* [Aufgabe 1]:
Welche zwei Argumente führt der Forumsauszug über den NABU dagegen an, dass Mountainbiker den Vögeln im Wald ernsthaft schaden? Antworte in höchstens drei Sätzen.
* [Aufgabe 2]:
Beantworte zum Forumsauszug über den NABU kurz diese Fragen:
(a) Welchem Vogel soll laut Beitrag eine gelbe Binde mit drei Punkten angezogen werden?
(b) Womit hat das Statement laut dem PS nichts zu tun?
(c) Welcher Nutzername und welches Datum stehen in der Überschrift am Ende?
* [Aufgabe 3]:
Setze den Forumsauszug über den NABU mit dem Beitrag fort, der nach der letzten Überschrift folgt.

* [Textauszug]:
------------------------------------------------
Man, hab irgendwie keinen Bock mehr auf dieses NABU-Gelaber mehr. Als ob die Umweltgifte den Piepmätzen nicht 1000 x mehr schaden würde als eine Reifenspur im Wald. Außerdem fährt man ja nicht gerade nen Baum hoch und oben über den Ast, um zu droppen! Ich jedenfalls nicht...  Und ein Vogel, der mitten auf einem Waldweg nistet, bekommt von mir persönlich ne gelbe Binde mit drei Punkten drauf angezogen. 

Deutschland - oh Du grüner Armutshaufen... 

PS: dieses Statement hat nichts mit meiner politischen Einstellung zu tun, sondern spiegelt nur die Gedanken wieder, die mir nach dem Durchlesen dieses threads durch den Kopf gehen.


----------



## supasini (19. April 2005)
------------------------------------------------
* [Erfasste Daten]:
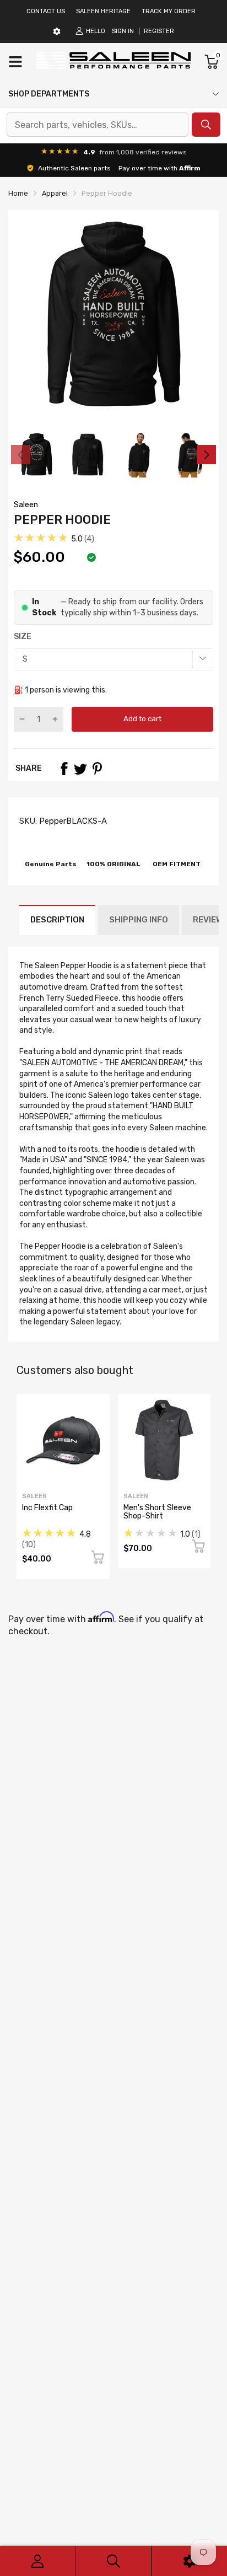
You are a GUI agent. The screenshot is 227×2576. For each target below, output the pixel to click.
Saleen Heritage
------------------------------------------------
* [Richtige Lösung 1]:
Umweltgifte schaden den Vögeln dem Beitrag zufolge tausendmal mehr als eine Reifenspur im Wald. Außerdem fahre man nicht einen Baum hoch und oben über den Ast, um zu droppen.

* [Richtige Lösung 2]:
(a) Einem Vogel, der mitten auf einem Waldweg nistet.
(b) Mit der politischen Einstellung.
(c) supasini, 19. April 2005.

* [Richtige Lösung 3]:
1. wir (resp. mein Weib ist schon, ich wollt's dieses Jahr auch noch werden) sind Eifelvereinsmitglieder - es gibt nämlich in der Eifel topgepflegte Wege und Trails, die super ausgeschildert sind - und das war der böse Eifelverein! ich empfehle: EifelX fahren, einfach auf den Wegen des Vereins, superklasse!   guckst du hier: http://www.die-sinis.de/Martin/Radfahren/Touren-Tipps/TransEifel_2004/transeifel_2004.html
2. Gesperrte Wege sind in der Eifel die absolute Ausnahme, ich kenne nur das Gebiet um besagte Kletterfelsen in Nideggen (schade, sind sehr schöne Trails  )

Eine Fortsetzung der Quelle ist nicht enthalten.